▶ [GIVEN TASK] Can you write out, word for word, the stretch of lines from the very first one through the line containing "Action: (x=141, y=340)", and nothing beyond it?

▶ [SUPPLIED ENTRIES]
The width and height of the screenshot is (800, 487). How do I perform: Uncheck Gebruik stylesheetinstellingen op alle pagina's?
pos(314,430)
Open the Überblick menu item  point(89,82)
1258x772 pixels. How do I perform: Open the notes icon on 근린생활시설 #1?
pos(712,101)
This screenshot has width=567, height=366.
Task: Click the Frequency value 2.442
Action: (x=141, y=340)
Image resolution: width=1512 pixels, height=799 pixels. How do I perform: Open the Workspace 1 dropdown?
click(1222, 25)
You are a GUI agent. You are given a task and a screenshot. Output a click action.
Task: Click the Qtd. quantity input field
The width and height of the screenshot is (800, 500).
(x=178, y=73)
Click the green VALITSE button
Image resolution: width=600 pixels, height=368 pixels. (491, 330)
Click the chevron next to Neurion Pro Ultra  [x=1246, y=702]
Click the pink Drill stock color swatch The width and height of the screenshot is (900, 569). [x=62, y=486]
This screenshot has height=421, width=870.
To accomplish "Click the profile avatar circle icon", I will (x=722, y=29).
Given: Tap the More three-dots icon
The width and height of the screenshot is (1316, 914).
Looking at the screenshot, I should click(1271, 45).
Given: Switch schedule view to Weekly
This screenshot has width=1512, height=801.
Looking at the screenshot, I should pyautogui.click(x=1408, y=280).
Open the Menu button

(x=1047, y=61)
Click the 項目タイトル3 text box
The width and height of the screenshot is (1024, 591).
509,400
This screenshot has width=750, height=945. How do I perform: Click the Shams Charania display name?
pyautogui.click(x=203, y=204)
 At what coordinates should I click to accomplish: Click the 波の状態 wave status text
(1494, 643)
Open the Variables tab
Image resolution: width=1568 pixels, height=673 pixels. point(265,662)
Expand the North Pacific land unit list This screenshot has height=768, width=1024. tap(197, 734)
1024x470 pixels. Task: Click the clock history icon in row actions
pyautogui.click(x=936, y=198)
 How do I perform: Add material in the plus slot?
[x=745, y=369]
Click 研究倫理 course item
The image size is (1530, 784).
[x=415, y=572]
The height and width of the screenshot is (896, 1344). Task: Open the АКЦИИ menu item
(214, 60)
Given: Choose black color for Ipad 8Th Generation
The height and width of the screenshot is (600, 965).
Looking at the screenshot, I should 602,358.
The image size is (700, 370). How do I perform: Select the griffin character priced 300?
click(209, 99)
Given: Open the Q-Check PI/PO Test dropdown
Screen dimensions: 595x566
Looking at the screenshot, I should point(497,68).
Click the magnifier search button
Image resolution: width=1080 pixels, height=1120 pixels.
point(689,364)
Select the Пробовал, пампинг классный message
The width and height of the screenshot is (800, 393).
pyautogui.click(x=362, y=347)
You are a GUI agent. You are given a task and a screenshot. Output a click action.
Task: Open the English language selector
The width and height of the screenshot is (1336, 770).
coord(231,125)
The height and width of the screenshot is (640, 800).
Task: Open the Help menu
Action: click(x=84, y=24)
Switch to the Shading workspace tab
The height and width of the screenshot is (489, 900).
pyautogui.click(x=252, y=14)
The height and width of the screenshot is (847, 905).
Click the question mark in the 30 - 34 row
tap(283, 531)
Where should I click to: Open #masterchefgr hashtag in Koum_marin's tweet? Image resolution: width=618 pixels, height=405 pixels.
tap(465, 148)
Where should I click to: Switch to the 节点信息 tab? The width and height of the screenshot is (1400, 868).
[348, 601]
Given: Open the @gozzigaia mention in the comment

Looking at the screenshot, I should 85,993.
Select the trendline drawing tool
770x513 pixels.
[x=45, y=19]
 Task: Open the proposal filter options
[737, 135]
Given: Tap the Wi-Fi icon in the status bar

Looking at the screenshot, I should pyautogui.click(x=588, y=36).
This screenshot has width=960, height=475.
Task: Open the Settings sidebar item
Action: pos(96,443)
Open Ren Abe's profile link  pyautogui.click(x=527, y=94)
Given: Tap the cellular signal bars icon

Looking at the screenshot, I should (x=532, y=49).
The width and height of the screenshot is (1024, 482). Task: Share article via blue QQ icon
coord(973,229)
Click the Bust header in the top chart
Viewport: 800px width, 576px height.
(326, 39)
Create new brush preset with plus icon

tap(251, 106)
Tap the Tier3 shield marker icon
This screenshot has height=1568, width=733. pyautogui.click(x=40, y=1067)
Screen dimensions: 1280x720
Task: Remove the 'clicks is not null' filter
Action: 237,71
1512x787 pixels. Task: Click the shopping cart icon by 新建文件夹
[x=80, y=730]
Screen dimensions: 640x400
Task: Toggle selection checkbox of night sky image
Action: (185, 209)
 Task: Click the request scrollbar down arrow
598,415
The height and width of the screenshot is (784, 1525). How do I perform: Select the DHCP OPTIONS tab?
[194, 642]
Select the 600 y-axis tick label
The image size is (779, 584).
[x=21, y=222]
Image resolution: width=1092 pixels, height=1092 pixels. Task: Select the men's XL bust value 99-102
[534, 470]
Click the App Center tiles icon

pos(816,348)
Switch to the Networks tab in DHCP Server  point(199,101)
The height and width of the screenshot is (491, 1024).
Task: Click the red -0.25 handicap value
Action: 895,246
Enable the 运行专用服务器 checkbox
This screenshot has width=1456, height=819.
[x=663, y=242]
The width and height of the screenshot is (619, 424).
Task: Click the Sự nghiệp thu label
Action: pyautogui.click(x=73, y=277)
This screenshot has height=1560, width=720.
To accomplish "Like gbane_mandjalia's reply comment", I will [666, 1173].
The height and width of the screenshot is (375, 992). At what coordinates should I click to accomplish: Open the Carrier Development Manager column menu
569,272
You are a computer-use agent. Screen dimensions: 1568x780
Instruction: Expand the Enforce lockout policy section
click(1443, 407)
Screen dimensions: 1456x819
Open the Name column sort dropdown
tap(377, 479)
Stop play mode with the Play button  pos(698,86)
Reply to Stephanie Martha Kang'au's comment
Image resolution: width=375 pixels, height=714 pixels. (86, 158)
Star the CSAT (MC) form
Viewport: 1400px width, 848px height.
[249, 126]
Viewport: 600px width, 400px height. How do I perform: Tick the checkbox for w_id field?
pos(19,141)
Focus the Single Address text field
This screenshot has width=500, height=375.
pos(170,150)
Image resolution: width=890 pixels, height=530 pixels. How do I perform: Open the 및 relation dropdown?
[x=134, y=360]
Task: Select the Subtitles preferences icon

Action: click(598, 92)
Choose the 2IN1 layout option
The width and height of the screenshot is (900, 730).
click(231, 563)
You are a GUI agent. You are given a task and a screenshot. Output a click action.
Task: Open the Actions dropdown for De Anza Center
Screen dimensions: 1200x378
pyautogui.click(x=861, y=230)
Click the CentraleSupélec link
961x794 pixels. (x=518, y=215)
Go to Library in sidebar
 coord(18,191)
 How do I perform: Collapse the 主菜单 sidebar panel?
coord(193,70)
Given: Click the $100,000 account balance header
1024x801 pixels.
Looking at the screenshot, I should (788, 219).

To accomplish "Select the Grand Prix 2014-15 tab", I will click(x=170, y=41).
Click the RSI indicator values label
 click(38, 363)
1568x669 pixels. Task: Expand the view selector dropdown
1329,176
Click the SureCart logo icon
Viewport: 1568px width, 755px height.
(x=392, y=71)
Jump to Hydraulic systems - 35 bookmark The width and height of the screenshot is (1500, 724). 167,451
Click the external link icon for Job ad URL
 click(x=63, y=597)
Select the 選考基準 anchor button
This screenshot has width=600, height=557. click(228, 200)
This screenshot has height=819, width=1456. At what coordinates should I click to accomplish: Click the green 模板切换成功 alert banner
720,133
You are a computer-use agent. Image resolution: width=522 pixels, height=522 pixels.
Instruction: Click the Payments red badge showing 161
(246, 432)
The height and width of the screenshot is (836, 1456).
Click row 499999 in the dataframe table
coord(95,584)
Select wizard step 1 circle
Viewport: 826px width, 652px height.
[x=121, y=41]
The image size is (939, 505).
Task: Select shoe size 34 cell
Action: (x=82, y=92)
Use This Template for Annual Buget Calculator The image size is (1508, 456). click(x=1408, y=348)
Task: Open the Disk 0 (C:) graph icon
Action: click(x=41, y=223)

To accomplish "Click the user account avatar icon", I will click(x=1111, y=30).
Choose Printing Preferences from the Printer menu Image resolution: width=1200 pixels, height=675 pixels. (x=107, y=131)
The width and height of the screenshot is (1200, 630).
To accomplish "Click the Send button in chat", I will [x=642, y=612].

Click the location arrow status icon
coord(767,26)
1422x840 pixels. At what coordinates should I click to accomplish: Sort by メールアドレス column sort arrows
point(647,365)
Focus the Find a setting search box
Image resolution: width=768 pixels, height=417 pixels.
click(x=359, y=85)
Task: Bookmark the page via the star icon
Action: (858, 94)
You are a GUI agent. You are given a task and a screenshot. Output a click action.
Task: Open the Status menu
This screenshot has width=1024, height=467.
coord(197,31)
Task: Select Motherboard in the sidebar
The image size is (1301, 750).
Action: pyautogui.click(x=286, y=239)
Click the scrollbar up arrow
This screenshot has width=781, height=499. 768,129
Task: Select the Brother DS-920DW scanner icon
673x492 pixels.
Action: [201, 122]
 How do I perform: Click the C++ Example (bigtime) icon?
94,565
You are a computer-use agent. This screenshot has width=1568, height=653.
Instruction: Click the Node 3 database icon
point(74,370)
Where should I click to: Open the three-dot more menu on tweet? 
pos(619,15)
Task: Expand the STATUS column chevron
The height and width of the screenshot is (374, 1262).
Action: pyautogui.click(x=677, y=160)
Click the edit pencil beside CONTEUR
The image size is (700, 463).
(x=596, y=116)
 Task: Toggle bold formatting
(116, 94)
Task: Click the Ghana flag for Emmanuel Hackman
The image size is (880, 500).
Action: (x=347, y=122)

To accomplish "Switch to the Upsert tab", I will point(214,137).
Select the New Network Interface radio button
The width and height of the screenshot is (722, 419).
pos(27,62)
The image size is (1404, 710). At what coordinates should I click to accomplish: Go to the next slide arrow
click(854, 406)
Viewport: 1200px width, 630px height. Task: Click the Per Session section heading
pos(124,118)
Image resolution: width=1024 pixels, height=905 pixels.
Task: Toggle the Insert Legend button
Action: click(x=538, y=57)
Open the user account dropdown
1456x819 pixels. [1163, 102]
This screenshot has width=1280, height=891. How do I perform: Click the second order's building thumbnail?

▶ [RESULT FOR THIS EXERCISE]
The width and height of the screenshot is (800, 487). How do I perform: Uncheck Gebruik stylesheetinstellingen op alle pagina's?
pos(314,430)
Open the Überblick menu item  point(89,82)
1258x772 pixels. How do I perform: Open the notes icon on 근린생활시설 #1?
pos(712,101)
This screenshot has width=567, height=366.
Task: Click the Frequency value 2.442
Action: (x=141, y=340)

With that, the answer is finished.